I had the pleasure of being part of Pearson Canada’s Accessibility Awareness Day on May 17th. Along with the VP, Digital Studio and Manager, Content Development, Higher Education, we showed videos demonstrating attitudinal barriers and perspectives from members of the disability community. The videos ranged from lighthearted to informative and included:
- Robot Army Productions – Jeremy the Dud (Trailer)
- Stella Young – I’m Not Your Inspiration, Thank You Very Much (TEDxSydney)
- David Berman – Web Accessibility Matters: Why Should We Care
- Web AIM – Experiences of Students with Disabilities
- Rhett & Link – Caption Fail: Jamaican Vacation Hoax
Once the videos played, we invited staff to participate in a few activities using low-vision simulation goggles, borrowed from Mohawk College. Activities included discerning puzzle pieces, counting change and reading text at different font sizes, all while wearing the goggles. I also shared samples of printed Braille materials and general facts on vision loss (from the CNIB).
— Aiann Oishi (@aiannoishi) May 17, 2018
Everything in Context
Before I began the activity, I was careful to reiterate that the goggles were simply simulators and would never be an accurate representation of a person’s experience with vision loss. I was aware that there had been an ongoing discussion about the potential harmful effects of vision simulators. Research had shown the goggles could reinforce fears and poor attitudes about living with a disability. I agree that, without proper guidance, the goggles could become a meaningless, “let’s pretend” activity. It’s easy to put the goggles on, knowing they could be easily removed when a task becomes a challenge.
In one activity, most participants could comfortably count the correct change when asked when given a reasonable amount of time. I acknowledged that in some situations, you wouldn’t have 10-15 minutes. Whether it was boarding a crowded bus or checking out in a busy grocery store, the environment had a big impact on the experience. Factors like muscle memory, availability of support (i.e. friends and family) and familiarity with the environment (i.e. noise, room layout) all take a part.

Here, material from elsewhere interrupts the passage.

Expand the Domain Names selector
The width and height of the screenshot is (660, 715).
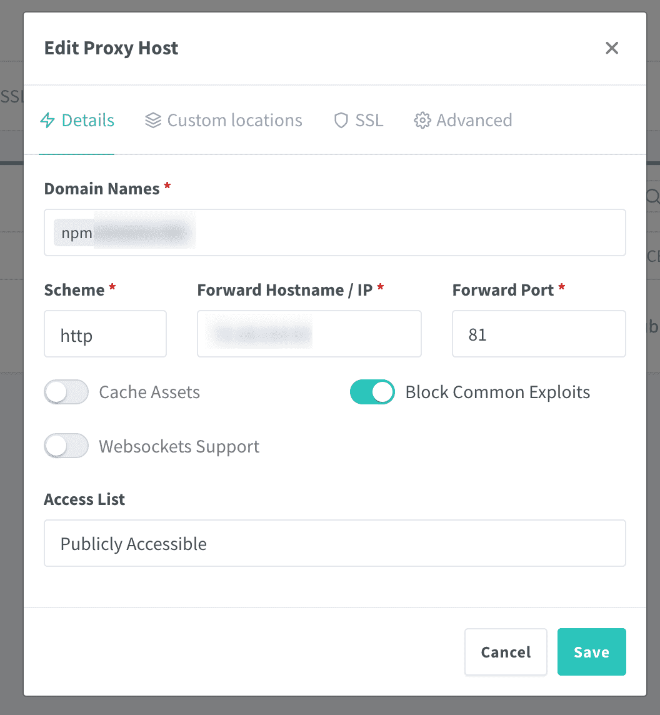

While the simulation was well-received by staff, I especially enjoyed the discussions that came up afterwards. I was keen on providing a safe space where participants could ask questions and engage with each other. I remember how our professor for the Diversity Perspectives course, Lianne Fisher had done something similar. I do hope the day was meaningful for Pearson Canada and that they will continue to host an Accessibility Awareness Day every year.